There’s been a lot of talk this week about the current state of the East Side Gallery. Thousands of people, including myself, have expressed their outrage at the city of Berlin and the profit-driven property developers for carelessly dismantling one of the city’s most treasured landmarks. (A current petition on change.org holds over 70,000 signatures.) “It’s a part of history!” we shout. “No more expensive housing!” we plea. Up to this point, the protests and arguments have centered on the Wall as historical artifact and its recent commodification as a site for potential luxury condominiums. Yes, that’s right. They’re tearing it down to put up a parking lot.
These condominiums are slated to be built on the former Todesstreifen. The “Death Strip” is an area next to the wall where border guards were given shoot-to-kill orders regarding those attempting to flee the DDR. The East Side Gallery undoubtedly serves as a critical memorial to the Cold War and its casualties – but what about its function as public sculpture? What of its importance as a site worth saving for generations that do not know of the Wall’s original intent? How is this work any different from the art-historical importance of the Caves of Lascaux or the collective memorial of Ground Zero in New York?

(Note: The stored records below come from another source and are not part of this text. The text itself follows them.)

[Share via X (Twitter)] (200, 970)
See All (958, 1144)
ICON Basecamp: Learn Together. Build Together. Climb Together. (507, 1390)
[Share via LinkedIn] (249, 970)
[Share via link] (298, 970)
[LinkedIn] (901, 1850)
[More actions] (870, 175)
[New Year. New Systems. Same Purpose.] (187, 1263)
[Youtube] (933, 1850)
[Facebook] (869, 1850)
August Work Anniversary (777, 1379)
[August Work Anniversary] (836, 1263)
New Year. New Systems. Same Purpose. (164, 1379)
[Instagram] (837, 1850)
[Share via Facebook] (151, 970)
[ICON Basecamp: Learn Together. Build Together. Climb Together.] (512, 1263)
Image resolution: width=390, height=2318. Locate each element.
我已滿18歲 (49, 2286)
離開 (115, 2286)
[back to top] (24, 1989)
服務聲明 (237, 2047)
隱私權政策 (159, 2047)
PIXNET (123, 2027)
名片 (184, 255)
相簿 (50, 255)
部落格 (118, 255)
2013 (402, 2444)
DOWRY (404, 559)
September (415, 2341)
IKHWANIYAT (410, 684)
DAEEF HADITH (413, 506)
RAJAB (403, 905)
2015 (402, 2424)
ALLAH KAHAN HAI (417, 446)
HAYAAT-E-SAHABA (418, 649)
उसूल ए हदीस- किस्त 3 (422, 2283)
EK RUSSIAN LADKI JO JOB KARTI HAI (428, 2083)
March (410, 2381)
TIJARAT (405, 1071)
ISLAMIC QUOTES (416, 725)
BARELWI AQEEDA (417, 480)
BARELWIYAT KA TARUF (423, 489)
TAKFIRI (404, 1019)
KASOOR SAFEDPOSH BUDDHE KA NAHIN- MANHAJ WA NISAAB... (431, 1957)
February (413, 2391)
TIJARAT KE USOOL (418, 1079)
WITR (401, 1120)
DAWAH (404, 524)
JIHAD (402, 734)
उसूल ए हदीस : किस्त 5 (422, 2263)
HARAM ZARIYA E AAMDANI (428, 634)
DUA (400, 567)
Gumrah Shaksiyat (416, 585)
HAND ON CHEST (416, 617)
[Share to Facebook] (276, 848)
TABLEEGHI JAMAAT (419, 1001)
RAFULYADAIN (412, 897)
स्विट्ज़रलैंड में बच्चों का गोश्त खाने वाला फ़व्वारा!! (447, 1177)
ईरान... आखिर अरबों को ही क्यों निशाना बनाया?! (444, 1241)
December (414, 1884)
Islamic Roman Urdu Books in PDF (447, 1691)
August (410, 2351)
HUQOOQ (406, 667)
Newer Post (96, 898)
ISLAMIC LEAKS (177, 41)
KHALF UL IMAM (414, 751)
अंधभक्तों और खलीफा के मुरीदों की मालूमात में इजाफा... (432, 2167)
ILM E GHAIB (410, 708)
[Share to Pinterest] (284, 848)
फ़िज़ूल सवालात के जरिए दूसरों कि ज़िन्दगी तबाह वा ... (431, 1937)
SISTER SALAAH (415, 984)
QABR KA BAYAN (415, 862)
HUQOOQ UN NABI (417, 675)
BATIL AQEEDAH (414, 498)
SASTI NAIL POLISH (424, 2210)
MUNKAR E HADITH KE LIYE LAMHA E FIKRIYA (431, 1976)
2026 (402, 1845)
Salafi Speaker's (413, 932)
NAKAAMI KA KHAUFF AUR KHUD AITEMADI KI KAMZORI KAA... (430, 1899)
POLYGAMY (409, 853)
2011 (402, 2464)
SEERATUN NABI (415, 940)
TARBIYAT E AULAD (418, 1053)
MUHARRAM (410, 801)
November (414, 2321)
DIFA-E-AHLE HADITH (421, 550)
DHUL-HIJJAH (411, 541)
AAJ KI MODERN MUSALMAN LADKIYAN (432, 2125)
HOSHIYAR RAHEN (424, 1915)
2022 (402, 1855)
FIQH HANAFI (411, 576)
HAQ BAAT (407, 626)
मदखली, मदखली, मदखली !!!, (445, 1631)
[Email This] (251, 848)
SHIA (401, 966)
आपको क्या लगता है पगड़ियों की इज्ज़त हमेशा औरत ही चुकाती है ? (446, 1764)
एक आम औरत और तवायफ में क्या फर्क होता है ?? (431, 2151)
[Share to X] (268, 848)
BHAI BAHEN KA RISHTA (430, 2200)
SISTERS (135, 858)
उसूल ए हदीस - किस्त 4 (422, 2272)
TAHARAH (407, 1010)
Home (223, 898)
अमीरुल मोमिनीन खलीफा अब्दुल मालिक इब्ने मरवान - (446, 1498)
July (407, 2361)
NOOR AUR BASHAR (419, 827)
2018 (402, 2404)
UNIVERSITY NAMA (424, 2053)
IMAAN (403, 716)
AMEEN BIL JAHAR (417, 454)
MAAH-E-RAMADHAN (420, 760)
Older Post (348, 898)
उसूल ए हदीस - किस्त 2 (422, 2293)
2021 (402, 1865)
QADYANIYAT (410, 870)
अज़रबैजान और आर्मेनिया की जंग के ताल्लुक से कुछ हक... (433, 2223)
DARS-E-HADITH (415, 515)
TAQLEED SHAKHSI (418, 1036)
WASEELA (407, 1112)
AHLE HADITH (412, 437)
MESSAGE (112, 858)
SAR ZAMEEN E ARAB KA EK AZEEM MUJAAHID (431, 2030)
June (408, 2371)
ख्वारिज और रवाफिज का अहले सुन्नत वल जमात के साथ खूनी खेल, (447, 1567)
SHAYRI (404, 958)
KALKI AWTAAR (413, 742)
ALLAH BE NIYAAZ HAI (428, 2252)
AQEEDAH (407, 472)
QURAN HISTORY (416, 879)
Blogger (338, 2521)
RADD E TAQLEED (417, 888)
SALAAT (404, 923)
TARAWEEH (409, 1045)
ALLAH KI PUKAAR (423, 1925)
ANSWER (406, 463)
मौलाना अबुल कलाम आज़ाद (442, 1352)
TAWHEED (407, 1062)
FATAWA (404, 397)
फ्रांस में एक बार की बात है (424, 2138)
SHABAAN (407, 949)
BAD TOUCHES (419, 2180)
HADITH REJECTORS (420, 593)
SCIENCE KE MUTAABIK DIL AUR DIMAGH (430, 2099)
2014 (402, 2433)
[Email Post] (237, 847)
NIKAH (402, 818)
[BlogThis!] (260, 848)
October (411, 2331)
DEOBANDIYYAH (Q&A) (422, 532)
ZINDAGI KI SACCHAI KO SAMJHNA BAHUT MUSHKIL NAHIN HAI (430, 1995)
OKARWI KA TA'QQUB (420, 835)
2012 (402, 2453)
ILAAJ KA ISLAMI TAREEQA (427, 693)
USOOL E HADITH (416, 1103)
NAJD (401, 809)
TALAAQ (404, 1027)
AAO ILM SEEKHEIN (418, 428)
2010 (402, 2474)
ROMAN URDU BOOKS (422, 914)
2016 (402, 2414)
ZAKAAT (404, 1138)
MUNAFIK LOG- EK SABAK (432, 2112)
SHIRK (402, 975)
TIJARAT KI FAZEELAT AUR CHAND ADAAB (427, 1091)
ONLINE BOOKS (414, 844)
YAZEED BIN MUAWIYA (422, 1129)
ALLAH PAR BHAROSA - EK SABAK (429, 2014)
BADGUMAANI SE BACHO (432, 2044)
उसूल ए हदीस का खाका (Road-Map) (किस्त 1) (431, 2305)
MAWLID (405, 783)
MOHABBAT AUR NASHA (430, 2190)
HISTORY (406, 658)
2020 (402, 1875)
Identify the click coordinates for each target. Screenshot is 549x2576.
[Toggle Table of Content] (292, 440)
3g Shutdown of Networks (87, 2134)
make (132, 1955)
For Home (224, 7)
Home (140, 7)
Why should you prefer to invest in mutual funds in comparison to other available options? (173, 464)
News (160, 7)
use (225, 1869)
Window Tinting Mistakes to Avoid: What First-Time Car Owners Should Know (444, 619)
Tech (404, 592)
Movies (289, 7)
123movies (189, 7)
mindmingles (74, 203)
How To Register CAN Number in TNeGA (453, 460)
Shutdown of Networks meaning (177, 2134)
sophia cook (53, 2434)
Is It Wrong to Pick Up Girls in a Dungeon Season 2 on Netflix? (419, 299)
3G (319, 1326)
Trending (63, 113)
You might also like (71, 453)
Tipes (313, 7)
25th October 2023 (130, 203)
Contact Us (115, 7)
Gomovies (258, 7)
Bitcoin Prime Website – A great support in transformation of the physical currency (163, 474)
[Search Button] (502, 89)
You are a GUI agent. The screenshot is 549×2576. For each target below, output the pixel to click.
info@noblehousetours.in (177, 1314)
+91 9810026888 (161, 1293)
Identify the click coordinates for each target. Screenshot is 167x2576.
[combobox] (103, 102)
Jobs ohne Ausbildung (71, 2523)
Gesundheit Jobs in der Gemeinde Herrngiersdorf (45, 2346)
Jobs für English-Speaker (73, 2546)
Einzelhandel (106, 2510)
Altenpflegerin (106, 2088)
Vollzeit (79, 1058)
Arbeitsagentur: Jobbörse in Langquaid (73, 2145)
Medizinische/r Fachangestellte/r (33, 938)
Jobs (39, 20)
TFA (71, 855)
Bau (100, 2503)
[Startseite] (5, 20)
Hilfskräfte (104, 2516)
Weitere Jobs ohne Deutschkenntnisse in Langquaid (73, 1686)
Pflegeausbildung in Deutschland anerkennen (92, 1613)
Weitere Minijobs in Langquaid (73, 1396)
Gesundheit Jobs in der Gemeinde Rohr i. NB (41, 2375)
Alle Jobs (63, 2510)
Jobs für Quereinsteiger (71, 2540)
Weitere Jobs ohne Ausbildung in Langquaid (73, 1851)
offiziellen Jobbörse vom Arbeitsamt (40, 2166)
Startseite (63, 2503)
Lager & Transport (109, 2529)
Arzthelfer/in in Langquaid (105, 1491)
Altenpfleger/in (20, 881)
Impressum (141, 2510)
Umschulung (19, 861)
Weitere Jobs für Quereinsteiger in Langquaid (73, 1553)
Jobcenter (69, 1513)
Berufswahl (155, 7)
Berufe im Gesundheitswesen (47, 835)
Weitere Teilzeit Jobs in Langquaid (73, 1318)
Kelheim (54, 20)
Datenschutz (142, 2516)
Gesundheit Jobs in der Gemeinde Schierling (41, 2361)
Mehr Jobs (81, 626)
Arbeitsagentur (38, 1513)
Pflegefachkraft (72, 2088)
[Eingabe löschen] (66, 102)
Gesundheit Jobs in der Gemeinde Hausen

The open-air gallery, possibly the largest of its kind in the world, showcases the tireless efforts of artists from across the globe. These artists came together to transform a symbol of oppression into a universal bastion of hope in a freshly reunified Germany. The Gallery is more than just a memorial; it is an invaluable work of public art that deserves to be preserved as an icon of human resilience.
The artists Karina Bjerregaard (right) and Lotte Haubart (left) after restoring the painting in 2000
I spoke on the phone this week with the Danish artist whose painting has already been partially removed from the Gallery. I had a difficult time finding her. The sliver of concrete that has already been removed from the Wall is the only piece of the painting with her name on it. None of the articles I have seen circulating in the German press have mentioned her at all. The volunteer “security guard”, stationed to prevent further destruction to the Gallery, did not seem to be familiar with her either. It appears the identity of the artist(s) and the specific work(s) is of no concern, which I find to be a piece of the conversation that is sorely missing. Karina Bjerregaard is her name and she, along with her collaborator, Lotte Haubart, produced the painting Himlen Over Berlin in 1990 next to 103 of their fellow artists-in-arms. There is powerful force in the action of painting over history to make new, rather than tearing it down, and I could hear it in her voice as she described her relationship to the Gallery and this work over the years.
We spoke about the fragility of public works – both from vandals that write graffiti on its surfaces to shortsighted public officials threatening its preservation. "In 2009 we went down to restore the painting for the 20th anniversary commemoration. I vividly remember Klaus Wowereit (the Mayor of Berlin) giving a very moving speech on the importance of this work. He said that we must never forget how happy it made us in the 90s and we must ensure its continuation into the future. Five years later and he's involved in its destruction. Isn't that ironic?"
Our conversation wandered to the topic of Berlin itself and what it was like after reunification: “There was an energy to the city that I had never felt anywhere before. The [Berlin] underground felt like it opened up to everyone.” We spoke about how she took a train from Copenhagen to Berlin without speaking to anyone involved with the project. Her participation arose when a Danish reporter had mentioned that there was no current representation from Denmark in the team of artists working on the project. Bjerregaard and Haubart were bent on changing that and arrived at the Wall with their paintbrushes in hand, were given a spot, and started to work. “That’s how it was back then. It was a very Berlin way of doing things,” she recounted as our long-distance cellular connection crackled. “There was no internet, no cellphones. If you wanted to do something you just showed up. We spoke to a woman and told her what we wanted to do. She liked it and said, ‘Here’s a piece of wall. This is yours.’” This sentiment and sense of camaraderie has been an undeniable driving force in Berlin for the last two decades. It is arguably the main reason the city has flourished into an international community of artists and creatives today.
Berlin Wall, photo by Parker Tilghman.
The paintings on the East Side Gallery are more than just decoration or a brightly hued tourist attraction. They deftly represent one of the many valuable functions of Art and its necessity to the human experience: these paintings possess the ability to transcend fear and oppression, to make whole again through emotional, visual communication. They are markers in time that memorialize not only the hardships of a divided nation, but more importantly the moment of human coalescence in triumph through art. Tearing down the Gallery to make way for luxury commerce will destroy more than cultural history, it will cut a hole in the spirit of Berlin and its artistic community.
[Image on top: Karina Bjerregaard and Lotte Haubart, Himlen Over Berlin, 1990 (image of intact painting from 2009), East Side Gallery; Courtesy of the artists.]